* **PROMPT**
Please print nothing but the lines from the one with "The image size" to the last line of the records below, and omit pictures.

====== SUPPLIED MATERIAL ======

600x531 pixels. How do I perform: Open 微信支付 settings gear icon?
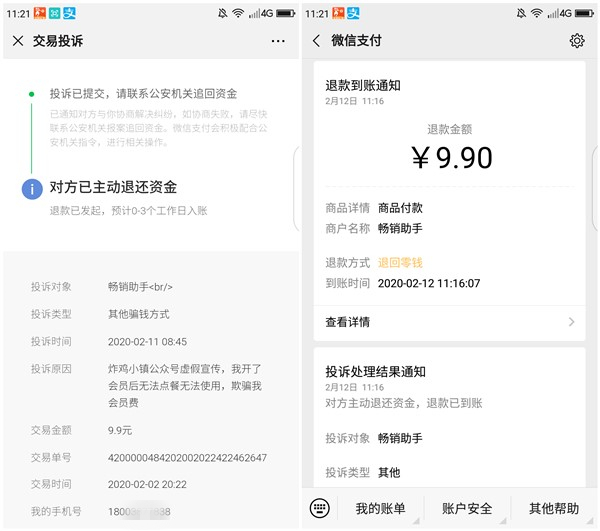577,41
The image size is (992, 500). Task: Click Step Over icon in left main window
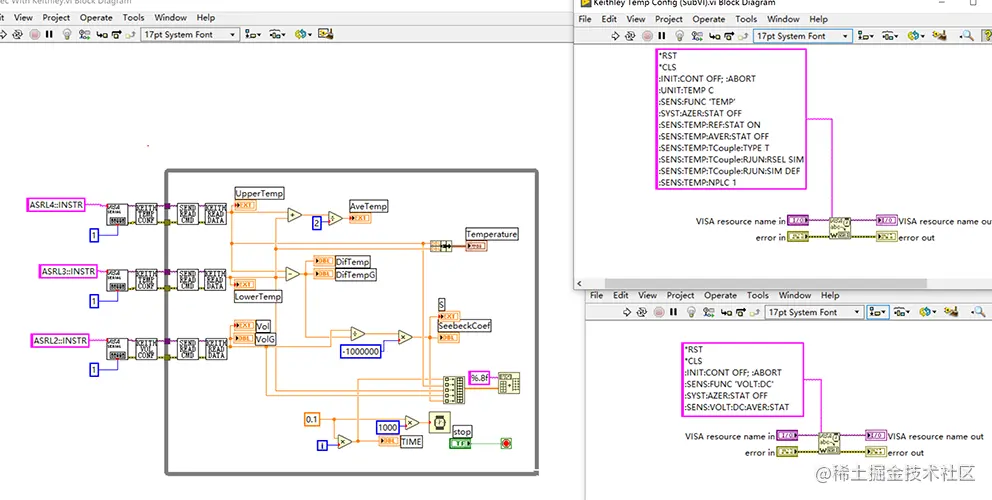118,34
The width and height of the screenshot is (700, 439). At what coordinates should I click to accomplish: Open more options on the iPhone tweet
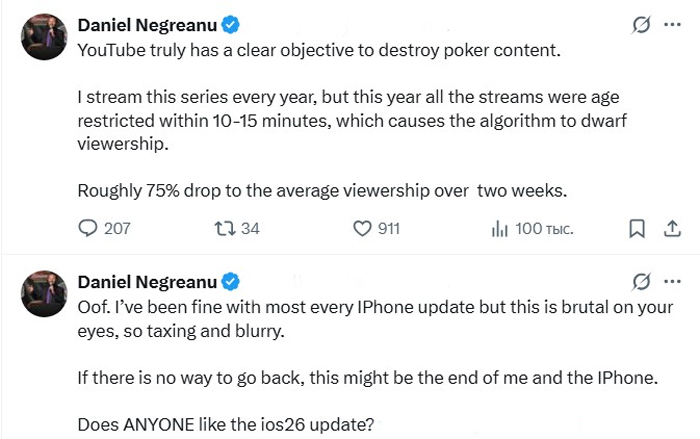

======

* **EXPECTED ANSWER**
The image size is (992, 500). Task: Click Step Over icon in left main window
118,34
The width and height of the screenshot is (700, 439). At what coordinates should I click to accomplish: Open more options on the iPhone tweet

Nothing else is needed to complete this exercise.